▶ [GOAL OF THE EXERCISE] Please render the records below as a JSON list of strings, one string per line with blank lines left out, starting at the first line and going on through the line containing "gbfpccontact@gmail.com (149, 1284)", with both of those lines included.

▶ [RECORDS PROVIDED]
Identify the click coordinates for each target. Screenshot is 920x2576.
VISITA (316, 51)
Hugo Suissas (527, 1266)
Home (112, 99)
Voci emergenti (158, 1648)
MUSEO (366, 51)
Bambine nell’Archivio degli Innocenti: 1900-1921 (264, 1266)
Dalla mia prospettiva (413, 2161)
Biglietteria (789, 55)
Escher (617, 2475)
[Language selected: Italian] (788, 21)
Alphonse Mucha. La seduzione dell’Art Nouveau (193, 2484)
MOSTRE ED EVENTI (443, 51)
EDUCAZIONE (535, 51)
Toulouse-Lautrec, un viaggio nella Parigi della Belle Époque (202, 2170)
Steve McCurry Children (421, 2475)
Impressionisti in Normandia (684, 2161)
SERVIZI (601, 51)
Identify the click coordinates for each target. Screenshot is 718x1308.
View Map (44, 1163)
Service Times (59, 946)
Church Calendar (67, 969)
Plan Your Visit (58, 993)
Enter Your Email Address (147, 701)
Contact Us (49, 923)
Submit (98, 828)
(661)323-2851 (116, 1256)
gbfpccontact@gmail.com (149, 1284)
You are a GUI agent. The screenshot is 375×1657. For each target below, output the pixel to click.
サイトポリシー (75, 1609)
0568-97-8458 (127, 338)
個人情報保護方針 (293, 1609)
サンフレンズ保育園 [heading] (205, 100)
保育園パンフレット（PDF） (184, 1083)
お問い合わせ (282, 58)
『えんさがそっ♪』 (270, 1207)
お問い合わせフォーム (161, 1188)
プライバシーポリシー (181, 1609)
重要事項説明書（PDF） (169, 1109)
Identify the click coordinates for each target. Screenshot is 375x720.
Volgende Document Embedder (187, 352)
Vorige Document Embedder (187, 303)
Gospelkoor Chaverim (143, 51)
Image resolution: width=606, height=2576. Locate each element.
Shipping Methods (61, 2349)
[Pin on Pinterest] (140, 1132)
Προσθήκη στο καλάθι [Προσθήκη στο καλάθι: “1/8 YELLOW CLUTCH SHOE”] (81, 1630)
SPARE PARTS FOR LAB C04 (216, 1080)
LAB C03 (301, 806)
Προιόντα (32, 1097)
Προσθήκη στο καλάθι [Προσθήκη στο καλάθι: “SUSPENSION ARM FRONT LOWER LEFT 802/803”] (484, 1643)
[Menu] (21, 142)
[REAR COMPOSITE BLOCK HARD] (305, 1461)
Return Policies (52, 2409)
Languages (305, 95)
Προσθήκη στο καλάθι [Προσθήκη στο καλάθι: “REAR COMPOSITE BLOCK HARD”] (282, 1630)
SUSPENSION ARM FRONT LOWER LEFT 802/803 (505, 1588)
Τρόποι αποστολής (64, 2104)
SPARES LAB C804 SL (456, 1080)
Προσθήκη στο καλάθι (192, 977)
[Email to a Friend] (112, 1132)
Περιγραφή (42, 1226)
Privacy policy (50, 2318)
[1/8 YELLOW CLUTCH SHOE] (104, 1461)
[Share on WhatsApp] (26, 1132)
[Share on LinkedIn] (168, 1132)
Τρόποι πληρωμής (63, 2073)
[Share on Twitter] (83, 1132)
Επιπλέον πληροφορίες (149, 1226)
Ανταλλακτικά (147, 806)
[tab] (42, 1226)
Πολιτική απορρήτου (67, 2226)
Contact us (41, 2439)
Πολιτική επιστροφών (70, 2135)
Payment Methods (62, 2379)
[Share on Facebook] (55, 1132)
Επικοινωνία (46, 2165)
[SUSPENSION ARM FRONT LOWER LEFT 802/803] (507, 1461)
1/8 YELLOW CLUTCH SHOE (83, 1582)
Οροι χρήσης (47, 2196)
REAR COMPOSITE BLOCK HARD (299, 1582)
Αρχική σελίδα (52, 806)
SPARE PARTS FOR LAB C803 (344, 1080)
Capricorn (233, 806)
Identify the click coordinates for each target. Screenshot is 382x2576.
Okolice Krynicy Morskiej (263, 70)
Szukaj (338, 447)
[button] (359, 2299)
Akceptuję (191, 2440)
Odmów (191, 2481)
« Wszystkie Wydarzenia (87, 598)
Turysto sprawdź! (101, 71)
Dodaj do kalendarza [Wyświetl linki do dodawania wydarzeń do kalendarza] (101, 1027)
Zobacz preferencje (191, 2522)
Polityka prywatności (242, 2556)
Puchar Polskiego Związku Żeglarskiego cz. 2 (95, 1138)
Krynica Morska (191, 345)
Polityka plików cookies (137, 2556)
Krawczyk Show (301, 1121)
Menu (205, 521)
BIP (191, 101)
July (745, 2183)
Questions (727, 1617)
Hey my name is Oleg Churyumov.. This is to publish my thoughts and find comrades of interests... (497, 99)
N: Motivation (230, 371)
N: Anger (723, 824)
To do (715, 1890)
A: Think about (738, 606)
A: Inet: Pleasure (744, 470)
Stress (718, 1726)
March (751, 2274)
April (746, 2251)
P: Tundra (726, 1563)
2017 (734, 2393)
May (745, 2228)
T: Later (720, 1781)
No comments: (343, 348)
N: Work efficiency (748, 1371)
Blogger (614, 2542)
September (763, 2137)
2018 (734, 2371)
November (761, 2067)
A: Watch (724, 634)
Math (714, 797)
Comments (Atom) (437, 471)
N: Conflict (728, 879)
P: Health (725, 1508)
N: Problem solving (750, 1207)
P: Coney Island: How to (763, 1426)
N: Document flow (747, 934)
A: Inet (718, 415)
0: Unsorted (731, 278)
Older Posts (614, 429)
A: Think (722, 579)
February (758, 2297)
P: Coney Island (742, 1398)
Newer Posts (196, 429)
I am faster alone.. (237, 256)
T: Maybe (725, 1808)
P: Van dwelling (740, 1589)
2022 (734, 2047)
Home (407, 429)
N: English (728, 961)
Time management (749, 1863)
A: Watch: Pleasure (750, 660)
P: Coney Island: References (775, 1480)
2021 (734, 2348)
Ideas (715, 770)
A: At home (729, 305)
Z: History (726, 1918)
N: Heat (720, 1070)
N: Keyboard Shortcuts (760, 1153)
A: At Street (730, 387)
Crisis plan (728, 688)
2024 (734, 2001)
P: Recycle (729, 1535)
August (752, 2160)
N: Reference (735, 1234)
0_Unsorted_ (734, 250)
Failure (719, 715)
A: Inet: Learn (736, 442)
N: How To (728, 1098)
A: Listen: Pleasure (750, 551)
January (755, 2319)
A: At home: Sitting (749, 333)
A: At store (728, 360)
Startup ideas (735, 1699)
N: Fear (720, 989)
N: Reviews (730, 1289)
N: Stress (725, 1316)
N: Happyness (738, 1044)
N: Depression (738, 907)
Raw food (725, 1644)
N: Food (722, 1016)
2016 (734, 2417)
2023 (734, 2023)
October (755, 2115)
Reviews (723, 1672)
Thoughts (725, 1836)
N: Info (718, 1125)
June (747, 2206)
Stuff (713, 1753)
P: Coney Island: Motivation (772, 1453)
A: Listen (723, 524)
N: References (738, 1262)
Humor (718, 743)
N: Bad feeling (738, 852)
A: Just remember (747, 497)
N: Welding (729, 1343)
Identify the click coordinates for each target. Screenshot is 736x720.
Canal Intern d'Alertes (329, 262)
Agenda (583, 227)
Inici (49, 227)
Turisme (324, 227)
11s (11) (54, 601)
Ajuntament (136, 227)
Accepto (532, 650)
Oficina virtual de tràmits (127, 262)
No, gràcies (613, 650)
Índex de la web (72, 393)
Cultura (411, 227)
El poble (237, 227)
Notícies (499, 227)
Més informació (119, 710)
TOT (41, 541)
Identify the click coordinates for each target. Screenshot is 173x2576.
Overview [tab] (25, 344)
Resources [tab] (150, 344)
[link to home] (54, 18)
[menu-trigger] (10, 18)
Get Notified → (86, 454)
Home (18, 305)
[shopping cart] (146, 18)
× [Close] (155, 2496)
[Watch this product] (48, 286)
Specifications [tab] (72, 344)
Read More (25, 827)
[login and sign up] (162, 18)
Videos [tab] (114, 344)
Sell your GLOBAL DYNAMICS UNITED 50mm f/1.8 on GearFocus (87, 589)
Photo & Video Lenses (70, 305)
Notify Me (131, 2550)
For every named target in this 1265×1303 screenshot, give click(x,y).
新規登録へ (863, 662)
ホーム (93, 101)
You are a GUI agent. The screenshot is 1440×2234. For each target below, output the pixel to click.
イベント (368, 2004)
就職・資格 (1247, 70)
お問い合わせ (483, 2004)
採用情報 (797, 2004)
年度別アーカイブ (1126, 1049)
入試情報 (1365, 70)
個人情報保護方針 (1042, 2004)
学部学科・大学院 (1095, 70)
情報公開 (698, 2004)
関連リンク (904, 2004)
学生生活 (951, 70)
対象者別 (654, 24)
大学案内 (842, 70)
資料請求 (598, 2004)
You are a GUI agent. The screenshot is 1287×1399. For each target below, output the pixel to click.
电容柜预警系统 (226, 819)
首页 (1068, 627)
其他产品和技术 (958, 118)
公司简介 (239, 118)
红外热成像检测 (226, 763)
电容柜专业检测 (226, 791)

▶ [PROBLEM SOLUTION]
[
  "Identify the click coordinates for each target. Screenshot is 920x2576.",
  "VISITA (316, 51)",
  "Hugo Suissas (527, 1266)",
  "Home (112, 99)",
  "Voci emergenti (158, 1648)",
  "MUSEO (366, 51)",
  "Bambine nell’Archivio degli Innocenti: 1900-1921 (264, 1266)",
  "Dalla mia prospettiva (413, 2161)",
  "Biglietteria (789, 55)",
  "Escher (617, 2475)",
  "[Language selected: Italian] (788, 21)",
  "Alphonse Mucha. La seduzione dell’Art Nouveau (193, 2484)",
  "MOSTRE ED EVENTI (443, 51)",
  "EDUCAZIONE (535, 51)",
  "Toulouse-Lautrec, un viaggio nella Parigi della Belle Époque (202, 2170)",
  "Steve McCurry Children (421, 2475)",
  "Impressionisti in Normandia (684, 2161)",
  "SERVIZI (601, 51)",
  "Identify the click coordinates for each target. Screenshot is 718x1308.",
  "View Map (44, 1163)",
  "Service Times (59, 946)",
  "Church Calendar (67, 969)",
  "Plan Your Visit (58, 993)",
  "Enter Your Email Address (147, 701)",
  "Contact Us (49, 923)",
  "Submit (98, 828)",
  "(661)323-2851 (116, 1256)",
  "gbfpccontact@gmail.com (149, 1284)"
]